[[ DOCUMENT PASSAGE open ]]

Arizona County Official Challenged on Denying Abortions for Inmates
by Steven Ertelt
October 15, 2004
Phoenix, AZ (LifeNews.com) — An Arizona sheriff says pregnant inmates at the prison he operates should not be transported by prison officials for abortions. The decision is drawing a challenge from the ACLU and other abortion advocates.
Maricopa County Joe Arpaio, who is pro-life, says he only allows inmates to be transported for trips that are medically necessary and he says abortion is an elective procedure.
He doesn’t want to use taxpayer funds by having his staff take women to obtain abortions.
"I don’t run a taxi service from jail to an abortion clinic and back," Arpaio told the Associated Press. "Where do you draw the line?"
ACLU attorney Angie Polizzi told the Associated Press that her group believes abortion is a constitutional right that should not be revoked when a woman is jailed. Polizzi said she is concerned that some women must wait for weeks for a court order authorizing her to be transported to an abortion business.
Arpaio and the ACLU are battling over a woman who Arpaio refused to take to abortion facility in May. Though the woman eventually had an abortion, the ACLU is suing Arpaio to change his policy against transporting women.
Arpaio said fewer than three women a year request an abortion and 45 women out of the 1,000 in his prison are currently pregnant.
Several other counties in Arizona and nationwide have a similar policy.

[[ DOCUMENT PASSAGE closed ]]
[[ DATASET CONTENT open ]]

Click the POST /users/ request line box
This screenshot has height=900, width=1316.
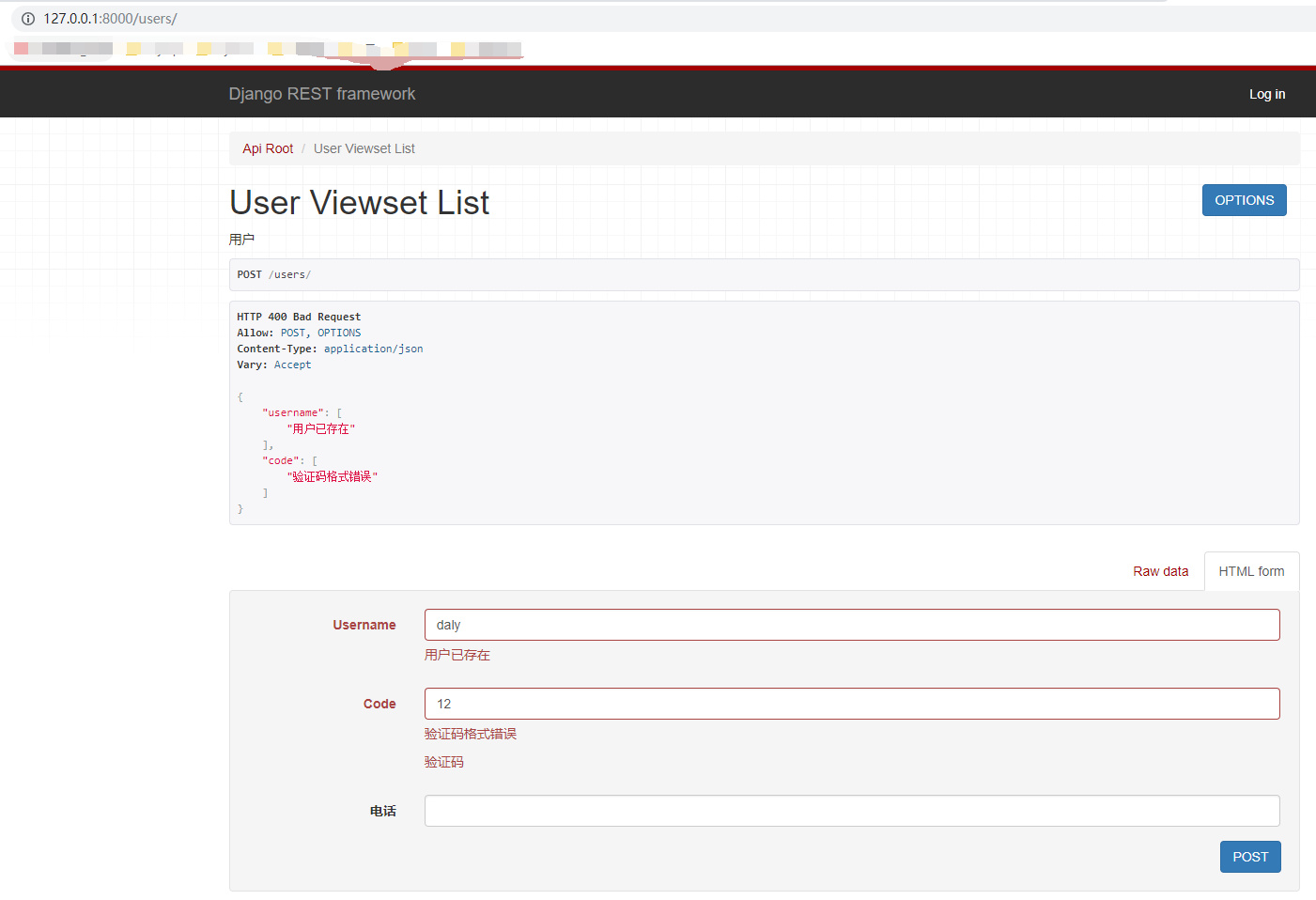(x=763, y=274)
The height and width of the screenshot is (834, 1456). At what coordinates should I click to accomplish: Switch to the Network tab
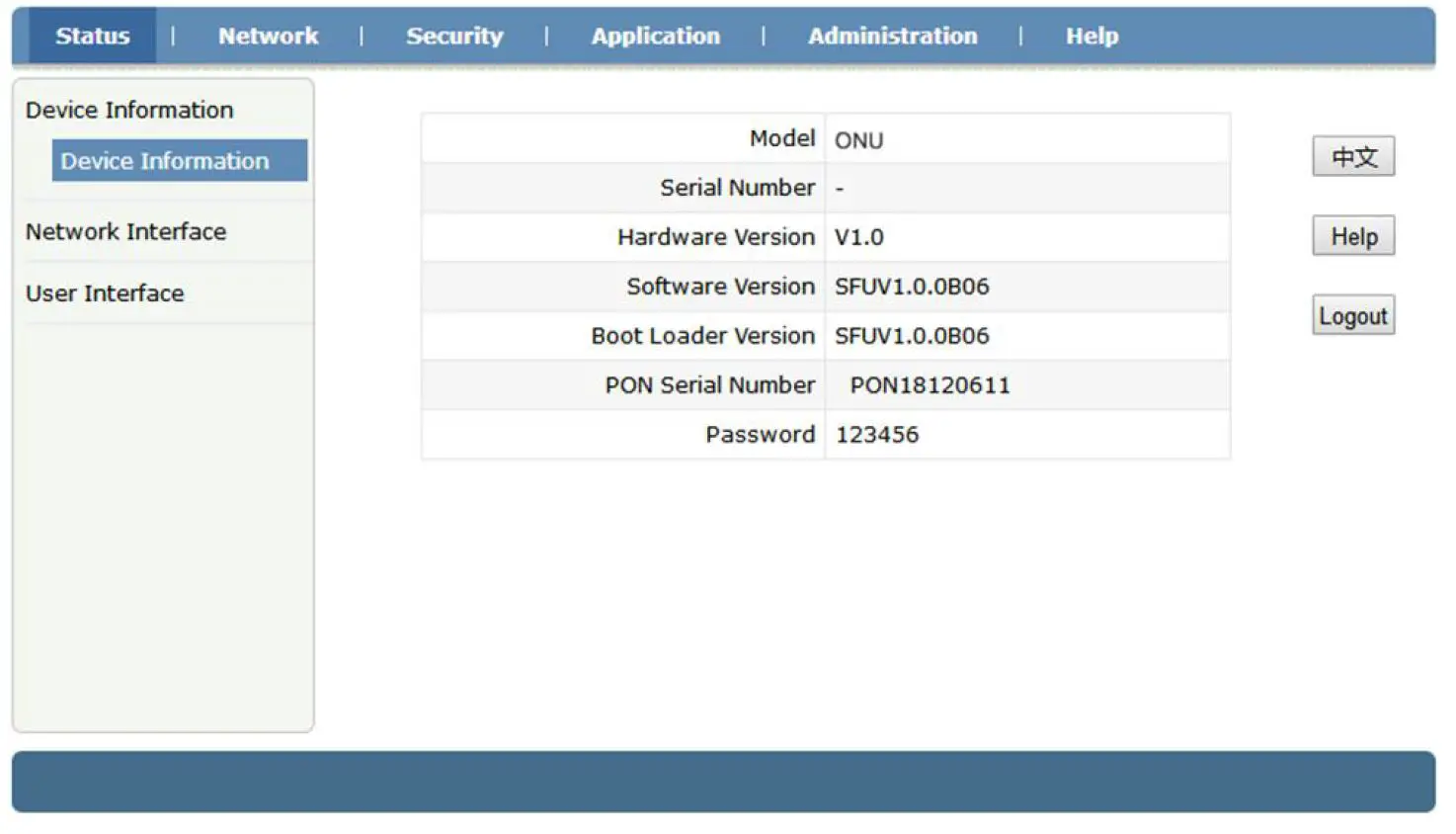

[[ DATASET CONTENT closed ]]

- EXERCISE AIM:
Write the next part of the news article about the Arizona sheriff's policy on transporting inmates for abortions, continuing after its final sentence. The lines above have nothing to do with what is asked here.

- RESPONSE TO THIS TASK:
This isn’t the first time abortion advocates have fought to enable women in prison to have abortions.
A federal appeals court heard the case of a pregnant Louisiana inmate who sued the state because it denied her the ability to get an abortion. There, county officials said a law prohibited taxpayer-funding of abortions required the county to prohibit women from being transported for abortions.
Danna Schwab, an attorney for the parish government, told the court the woman’s rights had not been violated. "I don’t think you have a right to an abortion when you’re in jail," Schwab said.
Pro-life groups agree the pro-life law was applied correctly.
"Louisiana law recognizes that prisoners should be given medically necessary treatment," said Dorinda Bordlee an attorney with Americans United for Life. "However, pregnancy is not a disease and elective abortion is not medically necessary."
The 5th Circuit Court of Appeals eventually sided with the state.